RRHA finances development projects throughout Richmond to support affordable housing needs and economic development.
RRHA has the statutory power to issue bonds and to provide grants, loans, interest supplements, and other programs of financial assistance to finance development projects in the city of Richmond and the Commonwealth of Virginia.
How the Process Works
Developer identifies project and determines eligibility of project to be financed through RRHA.
Developer makes appointment with RRHA staff to discuss receiving assistance for the project.
Developers requesting financial assistance for a qualified residential development may apply by completing the application form.
A non-refundable application fee of $3,500 is required at the time the application is submitted.
Application fees are subject to revision at any time with the approval of the RRHA Board of Commissioners.
RRHA staff and bond counsel reviews the application for completeness and compliance with applicable laws.
Additional information may be requested, or revisions requested or the application may be returned to the applicant for good reason during the review process.
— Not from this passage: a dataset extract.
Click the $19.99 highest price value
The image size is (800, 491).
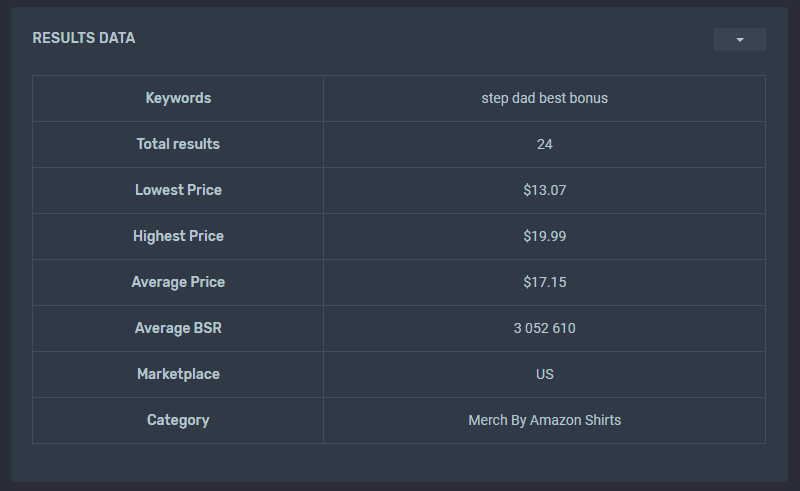coord(544,236)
A notice is published in the newspaper advising of public hearing on the project. Bond counsel prepares the notice and arranges for publication.
An “Inducement Resolution” prepared by bond counsel is presented to the RRHA Real Estate Committee and full RRHA Board of Commissioners indicating RRHA’s intent to assist the developer by issuing Bonds for the project upon the satisfaction of certain terms and conditions with a recommendation that City Council approve the issuance of the Bonds.
A knowledgeable representative of the Developer should appear at each meeting of the RRHA Real Estate Committee, the RRHA Board of Commissioners, City Council, and any assigned city government committee where the application is considered to respond to questions and/or present the project.
Following RRHA Board approval a package is transmitted to City Council recommending Council approval of the issuance of the bonds. The applicant is responsible for making sure the item is approved by City Council.
The City Council resolution is introduced and referred to the appropriate City Council Sub-Committee for further review and a recommendation. City Council action on the paper is taken at a later date.
Following City Council approval, RRHA and the Developer apply for an allocation of tax-exempt bond issuing authority from the Virginia Department of Housing and Community Development. The actual application for allocation is prepared by RRHA bond counsel.
Developer shores up financing, and the structure and details of bonds are negotiated and set. Draft bond documents are reviewed and finalized.
After bond documents are finalized, Developer asks the RRHA Board of Commissioners to adopt a final bond resolution.
(Bond closing) Bonds and related documents are signed by the appropriate parties.
RRHA’s authority to issue bonds is found under Virginia Housing Authorities Law, Chapter 1, Title 36 of the Code of Virginia of 1950, as amended. Such bonds may be issued for any of RRHA’s corporate purposes. Bonds may be issued on a taxable or tax-exempt basis (Virginia Code, Section 2.1-326.2:1).
Bond Program FAQs
The tax-exempt multifamily housing bond program is a federal tax program administered in Virginia by the Department of Housing and Community Development (DHCD). It allows Virginia public housing authorities (like RRHA) to issue bonds to finance the development of affordable and low-income housing.
An affordable housing developer may make a request for bond financing to RRHA. RRHA reviews the request and the project plans to determine if the project complies with state and federal law, and if the project will serve the RRHA’s mission and goals. If the RRHA as well as the City Council both approve of the request, then RRHA issues the bond.
In Virginia, multifamily housing bonds cannot be issued unless the borrower promises to develop housing that is affordable to renters at low incomes. To meet this requirement, the development must participate in another government-run housing program that includes “legally enforceable” rent affordability standards, such as the federal Low-Income Housing Tax Credit (“LIHTC”) program.
Normally, when a lender issues a loan with interest, payments the lender receives on the accrued interest are considered “income” for federal tax purposes. This means the lender must pay taxes on the income. On the other hand, lenders are not required to pay taxes on interest earned from tax-exempt bonds. This means that they can lend developers money at lower interest rates, which makes it less expensive to develop affordable housing.
RRHA issues bonds as a pass-through or “conduit” agency. This means that RRHA does not provide the bond funding, and is not required to repay the bond. A private lender (such as a bank) provides the bond funding as a loan, and the housing developer is responsible repaying the loan. RRHA’s role is limited to giving the loan this special “tax-exempt” status.
RRHA issues bonds for many reasons. Part of RRHA’s mission is to facilitate development of affordable housing across the City of Richmond. Issuing a bond gives RRHA the ability to influence development, such as by ensuring that the bond creates employment opportunities for public housing residents or minority businesses. RRHA also earns fees from bonds, which are capped at 2% of the total value of each bond RRHA issues. These fees provide vital funding for RRHA programs, such as its public housing revitalization activities. Individual RRHA staff members do not receive the bond fees, or any bonuses or other financial incentive to earn bond fees.